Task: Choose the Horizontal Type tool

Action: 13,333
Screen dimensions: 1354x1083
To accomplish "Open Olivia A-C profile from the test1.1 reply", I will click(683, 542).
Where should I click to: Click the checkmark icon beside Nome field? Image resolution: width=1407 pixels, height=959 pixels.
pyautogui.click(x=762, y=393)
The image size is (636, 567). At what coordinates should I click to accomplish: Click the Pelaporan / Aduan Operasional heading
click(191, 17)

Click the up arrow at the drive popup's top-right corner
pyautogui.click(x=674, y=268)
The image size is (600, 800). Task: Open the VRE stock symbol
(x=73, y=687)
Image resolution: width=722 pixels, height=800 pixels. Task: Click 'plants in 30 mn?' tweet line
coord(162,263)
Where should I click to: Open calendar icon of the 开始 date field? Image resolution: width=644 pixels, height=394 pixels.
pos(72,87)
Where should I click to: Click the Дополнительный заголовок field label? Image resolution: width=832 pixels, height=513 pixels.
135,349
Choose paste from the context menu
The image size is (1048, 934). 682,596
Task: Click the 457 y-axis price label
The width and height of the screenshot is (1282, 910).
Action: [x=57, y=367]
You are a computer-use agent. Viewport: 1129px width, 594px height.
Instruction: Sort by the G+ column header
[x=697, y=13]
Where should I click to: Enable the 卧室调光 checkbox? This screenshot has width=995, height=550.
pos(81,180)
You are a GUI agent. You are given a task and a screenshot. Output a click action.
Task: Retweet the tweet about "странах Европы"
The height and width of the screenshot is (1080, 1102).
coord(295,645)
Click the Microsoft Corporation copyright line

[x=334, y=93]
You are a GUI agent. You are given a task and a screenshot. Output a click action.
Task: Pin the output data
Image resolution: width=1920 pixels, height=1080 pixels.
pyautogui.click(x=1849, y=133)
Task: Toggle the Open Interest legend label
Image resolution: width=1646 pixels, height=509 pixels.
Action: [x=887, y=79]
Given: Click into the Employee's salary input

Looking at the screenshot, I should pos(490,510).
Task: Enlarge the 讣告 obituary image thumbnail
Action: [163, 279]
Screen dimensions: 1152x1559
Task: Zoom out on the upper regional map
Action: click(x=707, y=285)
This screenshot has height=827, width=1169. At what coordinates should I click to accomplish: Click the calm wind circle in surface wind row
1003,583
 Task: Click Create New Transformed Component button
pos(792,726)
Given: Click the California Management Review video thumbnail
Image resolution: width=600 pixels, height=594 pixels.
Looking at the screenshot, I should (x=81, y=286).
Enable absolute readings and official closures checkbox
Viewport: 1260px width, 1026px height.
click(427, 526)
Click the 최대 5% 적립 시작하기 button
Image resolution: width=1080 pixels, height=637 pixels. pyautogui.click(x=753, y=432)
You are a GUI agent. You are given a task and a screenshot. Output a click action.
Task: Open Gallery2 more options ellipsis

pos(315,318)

-*-*-

Goal of the exercise —
Transcribe the entire listing above precisely.

Output of the task —
Task: Choose the Horizontal Type tool

Action: 13,333
Screen dimensions: 1354x1083
To accomplish "Open Olivia A-C profile from the test1.1 reply", I will click(683, 542).
Where should I click to: Click the checkmark icon beside Nome field? Image resolution: width=1407 pixels, height=959 pixels.
pyautogui.click(x=762, y=393)
The image size is (636, 567). At what coordinates should I click to accomplish: Click the Pelaporan / Aduan Operasional heading
click(191, 17)

Click the up arrow at the drive popup's top-right corner
pyautogui.click(x=674, y=268)
The image size is (600, 800). Task: Open the VRE stock symbol
(x=73, y=687)
Image resolution: width=722 pixels, height=800 pixels. Task: Click 'plants in 30 mn?' tweet line
coord(162,263)
Where should I click to: Open calendar icon of the 开始 date field? Image resolution: width=644 pixels, height=394 pixels.
pos(72,87)
Where should I click to: Click the Дополнительный заголовок field label? Image resolution: width=832 pixels, height=513 pixels.
135,349
Choose paste from the context menu
The image size is (1048, 934). 682,596
Task: Click the 457 y-axis price label
The width and height of the screenshot is (1282, 910).
Action: [x=57, y=367]
You are a computer-use agent. Viewport: 1129px width, 594px height.
Instruction: Sort by the G+ column header
[x=697, y=13]
Where should I click to: Enable the 卧室调光 checkbox? This screenshot has width=995, height=550.
pos(81,180)
You are a GUI agent. You are given a task and a screenshot. Output a click action.
Task: Retweet the tweet about "странах Европы"
The height and width of the screenshot is (1080, 1102).
coord(295,645)
Click the Microsoft Corporation copyright line

[x=334, y=93]
You are a GUI agent. You are given a task and a screenshot. Output a click action.
Task: Pin the output data
Image resolution: width=1920 pixels, height=1080 pixels.
pyautogui.click(x=1849, y=133)
Task: Toggle the Open Interest legend label
Image resolution: width=1646 pixels, height=509 pixels.
Action: [x=887, y=79]
Given: Click into the Employee's salary input

Looking at the screenshot, I should pos(490,510).
Task: Enlarge the 讣告 obituary image thumbnail
Action: [163, 279]
Screen dimensions: 1152x1559
Task: Zoom out on the upper regional map
Action: click(x=707, y=285)
This screenshot has height=827, width=1169. At what coordinates should I click to accomplish: Click the calm wind circle in surface wind row
1003,583
 Task: Click Create New Transformed Component button
pos(792,726)
Given: Click the California Management Review video thumbnail
Image resolution: width=600 pixels, height=594 pixels.
Looking at the screenshot, I should (x=81, y=286).
Enable absolute readings and official closures checkbox
Viewport: 1260px width, 1026px height.
click(427, 526)
Click the 최대 5% 적립 시작하기 button
Image resolution: width=1080 pixels, height=637 pixels. pyautogui.click(x=753, y=432)
You are a GUI agent. You are given a task and a screenshot. Output a click action.
Task: Open Gallery2 more options ellipsis

pos(315,318)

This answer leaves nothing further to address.